"""

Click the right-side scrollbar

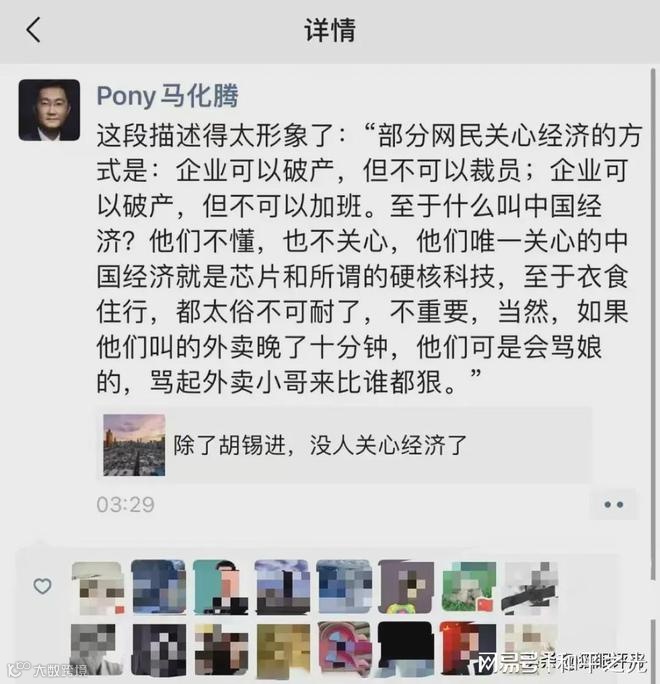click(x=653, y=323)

"""
"""

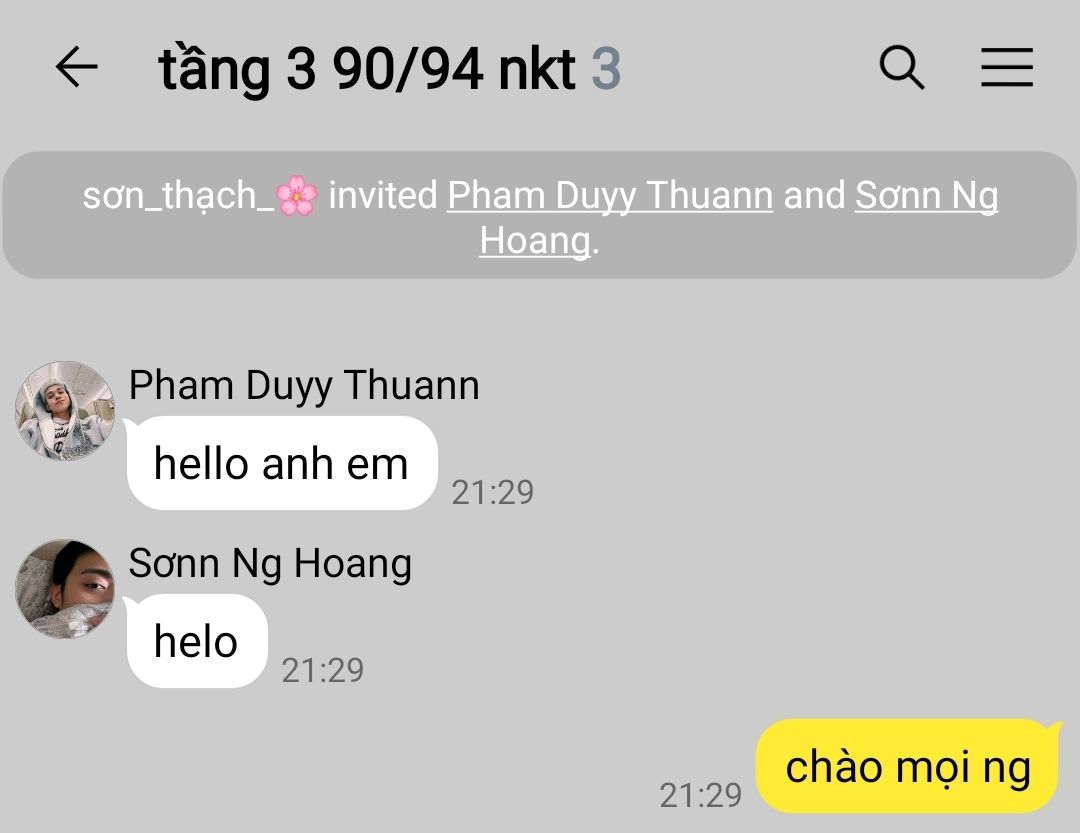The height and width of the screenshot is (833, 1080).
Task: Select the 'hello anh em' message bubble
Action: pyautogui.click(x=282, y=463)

"""

The problem: Rewrite the entries, beginning at the line that contains "The height and" and stopping after the line that contains "Action: pyautogui.click(x=282, y=463)", with "message bubble" changed to "chat bubble" and nothing else altered. Leave the pictures out of your answer.

Answer:
The height and width of the screenshot is (833, 1080).
Task: Select the 'hello anh em' chat bubble
Action: pyautogui.click(x=282, y=463)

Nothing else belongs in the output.